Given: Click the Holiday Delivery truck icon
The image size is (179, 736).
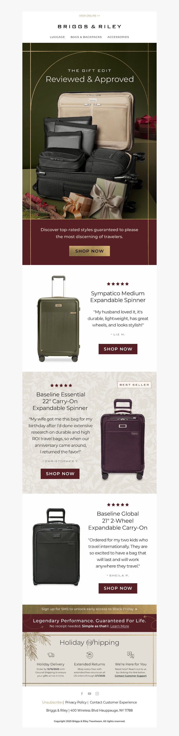Looking at the screenshot, I should (51, 655).
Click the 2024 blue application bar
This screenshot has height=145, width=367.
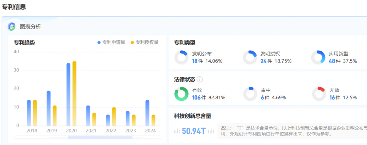pos(147,113)
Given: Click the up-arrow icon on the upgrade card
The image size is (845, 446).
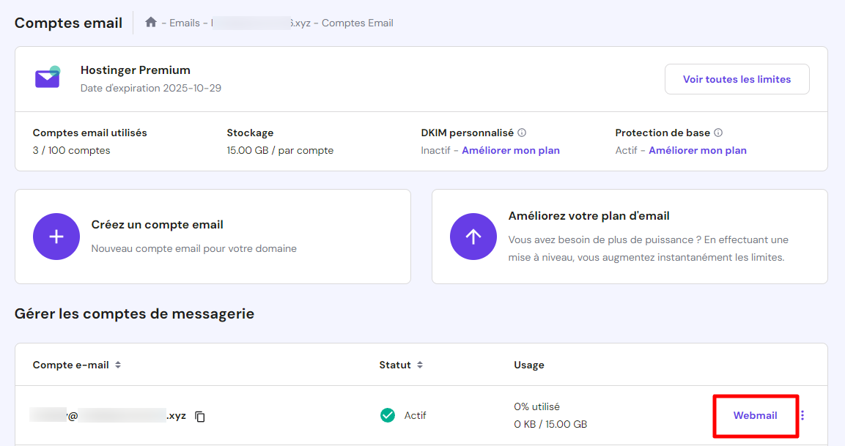Looking at the screenshot, I should click(473, 237).
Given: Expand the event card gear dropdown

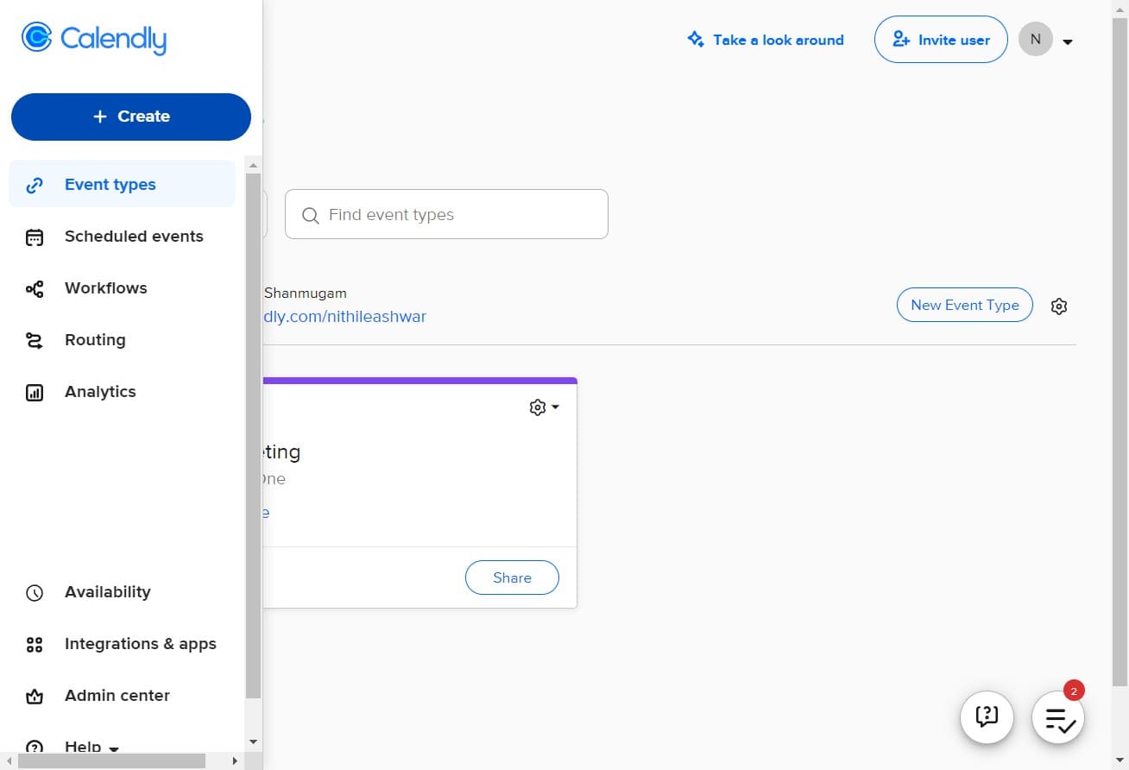Looking at the screenshot, I should 544,407.
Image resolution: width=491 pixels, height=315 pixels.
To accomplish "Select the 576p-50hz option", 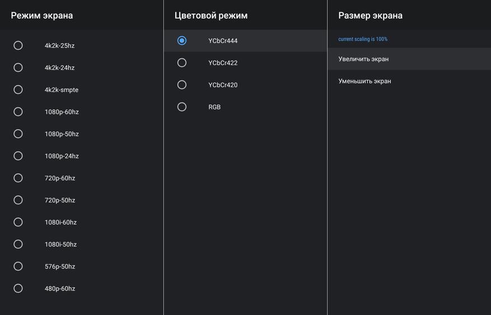I will point(18,266).
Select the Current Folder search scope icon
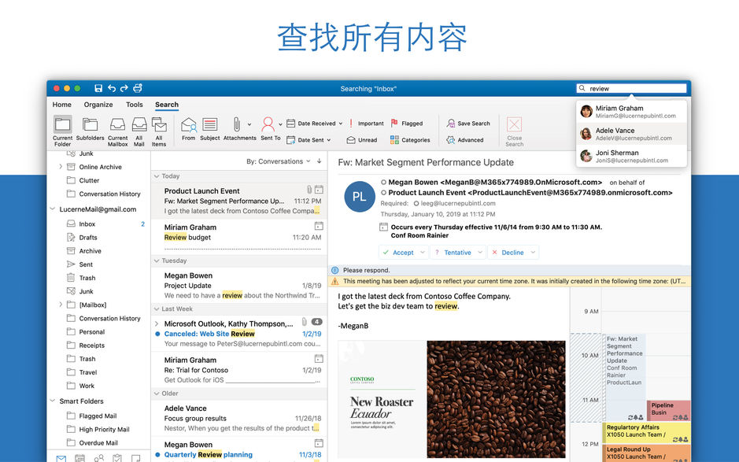This screenshot has width=739, height=462. click(63, 126)

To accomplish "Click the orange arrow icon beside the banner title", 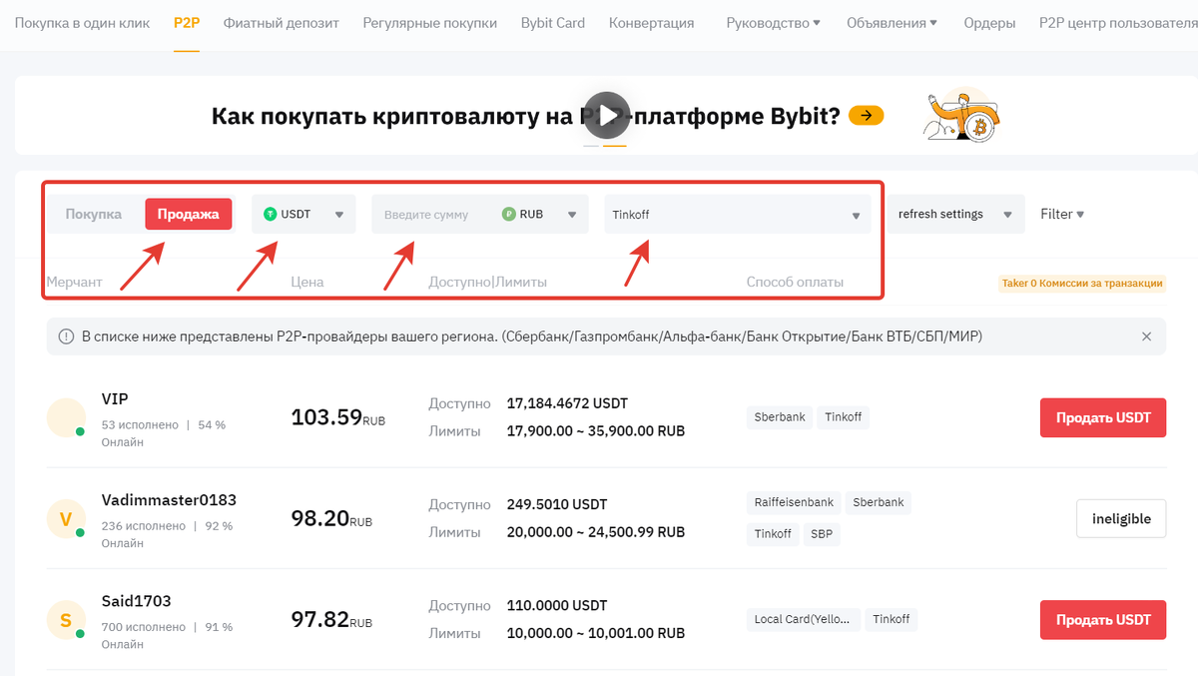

## WHAT THIS TASK INVOLVES
Every line from the start of the material through the line containing "Given: Click the up-arrow" is needed exactly as written; the pictures are not.

## ANSWER TO THIS TASK
Given: Click the Holiday Delivery truck icon
The image size is (179, 736).
Looking at the screenshot, I should (51, 655).
Click the 2024 blue application bar
This screenshot has height=145, width=367.
pos(147,113)
Given: Click the up-arrow icon on the upgrade card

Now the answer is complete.